To account for the non-ideal-circular cross-section (varying vessel diameter) of blood vessels, we fit the RBC velocity along each radial profile directly with Equation 2 (without averaging across profiles). The bluntness (K) of the blood laminar flow profile and αshear were statistically analyzed for each group. Measured data were compared among blood flow velocity and vessel size groups. The post-hoc Tukey test was performed after One-Way ANOVA to correct the family wise error. P<0.05 was accepted as statistically significant. All statistical results were expressed as mean±s.e.m. (standard error of the mean).

3. Results

The total blood flow velocity and diffusion coefficient were obtained with DLS-OCT, and the vascular structures indicated by the total blood flow velocity map and diffusion coefficient map were spatially aligned with the vascular anatomy measured with the OCT angiogram (Figure 2). Laminar blood flow and diffusion coefficient distributions within single blood vessels were observed from single plane en-face velocity and diffusion coefficient maps as shown in Supplemental Figures 1 and 2.

Figure 2.

Figure 2

Representative DLS-OCT result. (A) Maximum Intensity Projection (MIPs) of an OCT angiogram (left), total blood flow velocity (middle), and diffusion coefficient (right) over 0–350 μm in depth. Scale bar, 100 μm. (B) En face single plane axial velocity overlapped with diffusion coefficient at a depth of 100 μm. Scale bar, 100 μm. (C) Axial blood flow profile and diffusion coefficient profile of ascending venules with a vessel diameter of 31 μm (left) and 51 μm (right). Solid lines are the fitted laminar blood flow profile and diffusion coefficient profile of the averaged vz and D along 10 profiles for each vessel section. Dark-red dots and orange diamonds represent the measured RBC velocity and diffusion coefficient along all 10 profiles, respectively. (D) Left: Experimental autocorrelation function ( g1exp) map at the 10th time lag for the ascending venule marked in (B); middle: complex plane autocorrelation function curve at the center (red) and near wall (blue) positions within the vessel; right: magnitude change of g1exp versus time lag for the center (red) and near wall (blue) positions. Red and blue circles are the experimental g1exp. Solid curves are the fitted results when considering both convective and diffusive motions of RBCs.
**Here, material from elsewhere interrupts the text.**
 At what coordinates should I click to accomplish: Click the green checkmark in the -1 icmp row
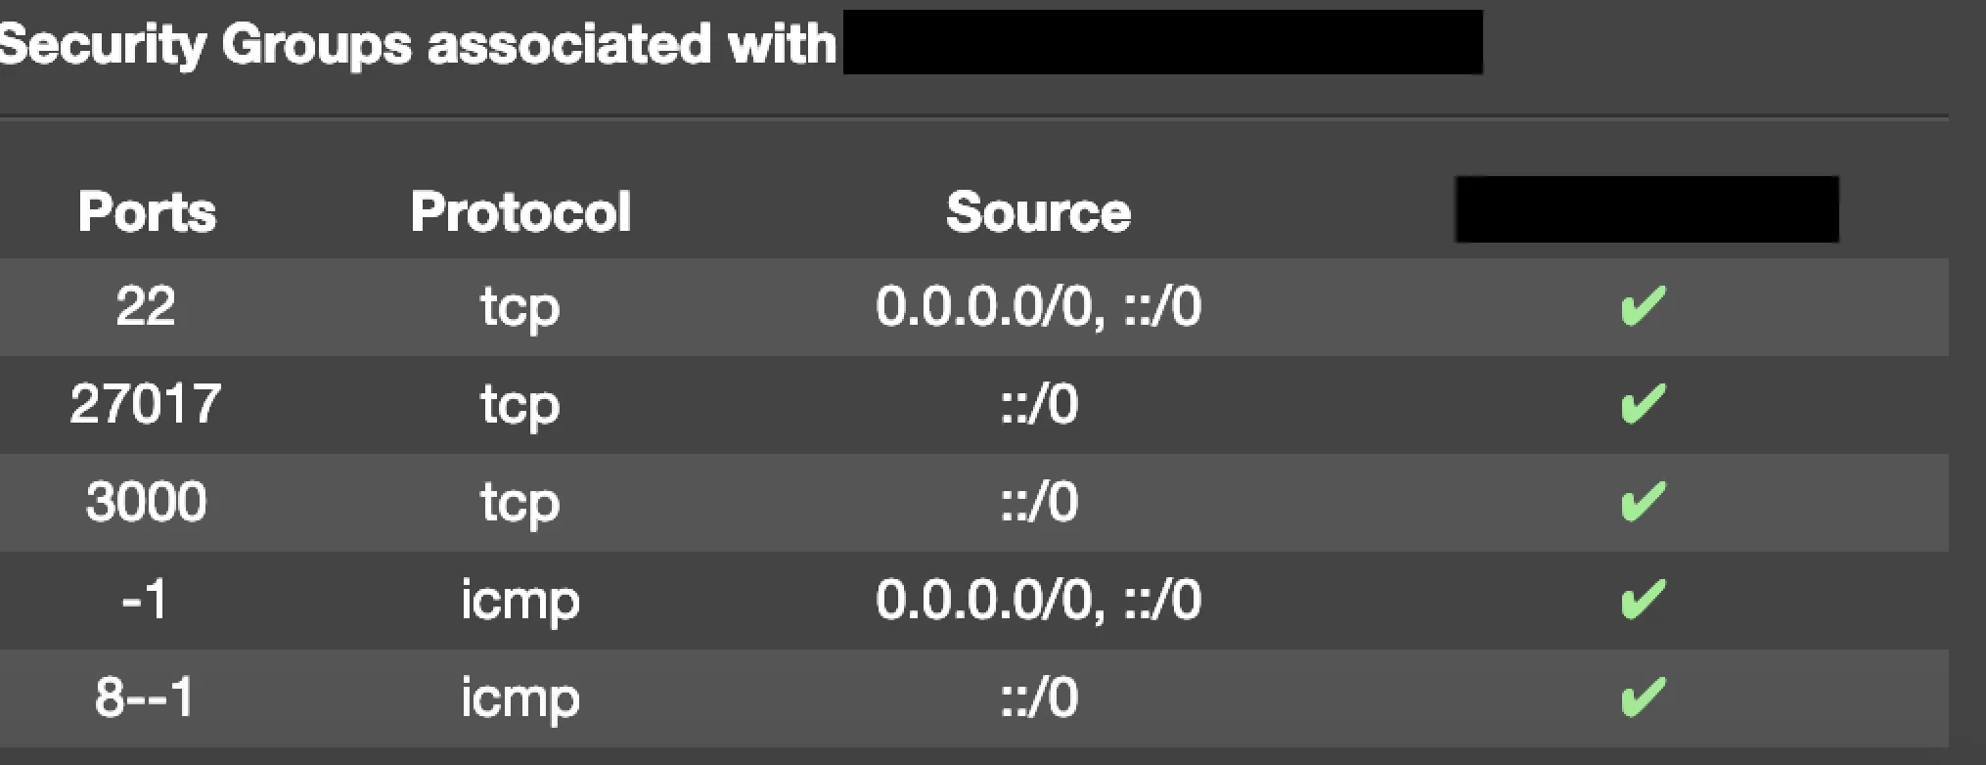tap(1643, 600)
The dashed curves illustrate the fitted results when only considering convective motion of RBCs (diffusion coefficient was set to 0). Rg12 is the coefficient of determination, representing fitting accuracy.

The overlapped image of the axial velocity and the diffusion coefficient at a depth of 100 μm shows that a higher diffusion coefficient near the vessel wall was observed for both penetrating and transverse vessels (Figure 2B). Further elaboration of this phenomenon is provided by the experimental autocorrelation function image shown in Fig. 2D. Note that the experimental autocorrelation function ( g1exp) decays faster near the vessel wall (blue) than in the center (red) which already implies a high shear-induced diffusion coefficient of red blood cells near the vessel wall3,4,9,14 since we know that RBC speed is the lowest at the vessel wall. To verify this hypothesis, we compared the fitting results when only considering convective motion (D=0) to that of considering both convective and diffusive motions. It turned out that the fitting accuracy ( Rg12, coefficient of determination) deteriorated for both locations ( Rg12 decreased from 0.992 to 0.984 for the center position, and from 0.931 to 0.786 for the near-wall position). In addition, we noticed that the fitted transverse velocities ( vt) increased from 0.1 mm/s and 1.9 mm/s (convective and diffusive motion) to 5.6 mm/s and 8.0 mm/s (convective motion only) for the center and near-wall positions, respectively; while the axial velocities ( vz) didn’t change ( vz=4.7 mm/s and 4.2 mm/s, respectively). However, since a penetrating venule was being analyzed and the axial angle of the vessel was ~85°, the transverse velocity should not be greater than the axial velocity. Thus, vt was likely trying to compensate for the decay of the correlation function due to shear induced diffusion when the diffusion coefficient was fixed to 0. This indicates that in addition to convective motion, RBCs within the blood vessel also have diffusive motion; and that the diffusive motion is likely stronger (i.e. D is higher) near the vessel wall compared to that in the vessel center.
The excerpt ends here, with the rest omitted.